Your objective — Rewrite the lines below with every "greeting line" swapped for "welcome line", leaving everything else unchanged. Leave the pictures out of your answer.

####

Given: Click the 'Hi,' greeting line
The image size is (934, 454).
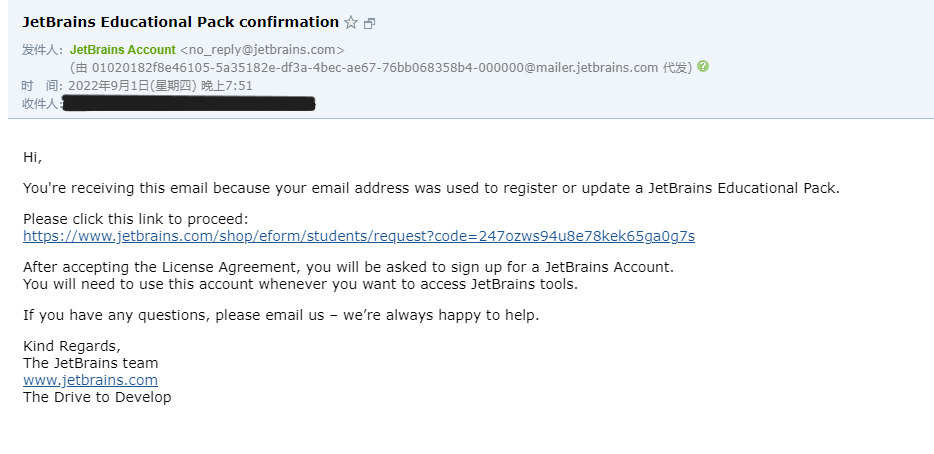Looking at the screenshot, I should tap(32, 157).
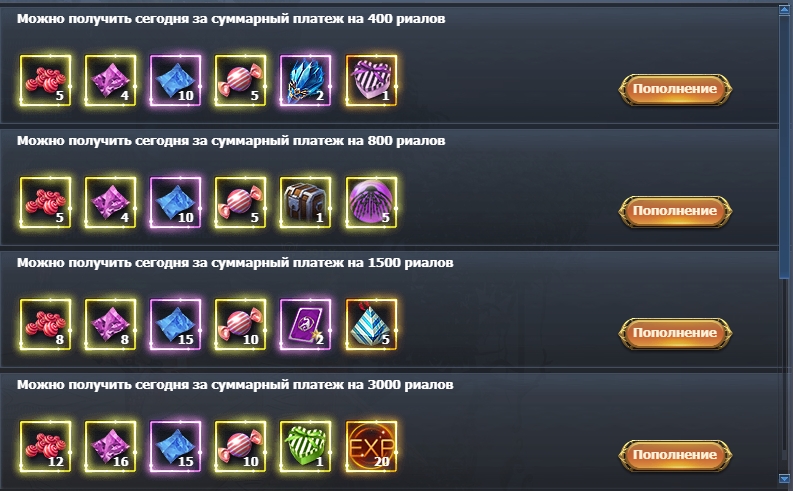
Task: Select blue crystal with quantity 15 in 3000 row
Action: pos(175,447)
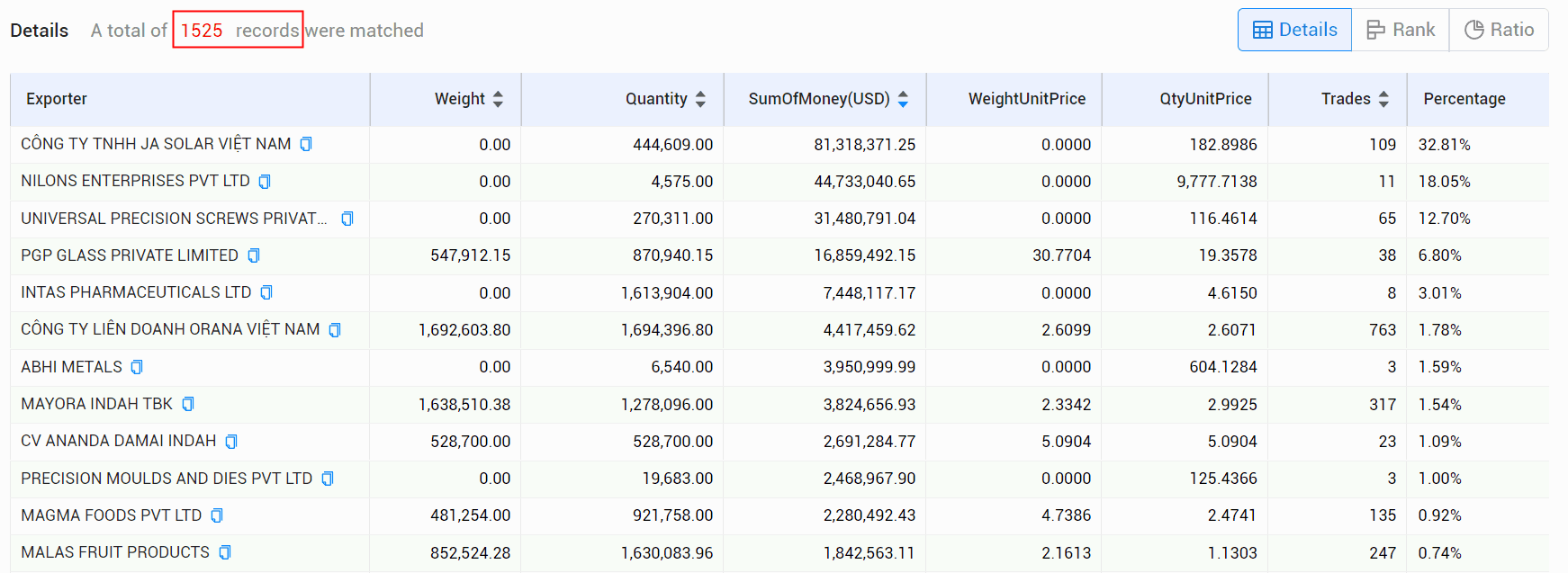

####

Result —
Given: Click the 'Hi,' welcome line
The image size is (934, 454).
Looking at the screenshot, I should tap(32, 157).
Task: Select blue crystal with quantity 15 in 3000 row
Action: pos(175,447)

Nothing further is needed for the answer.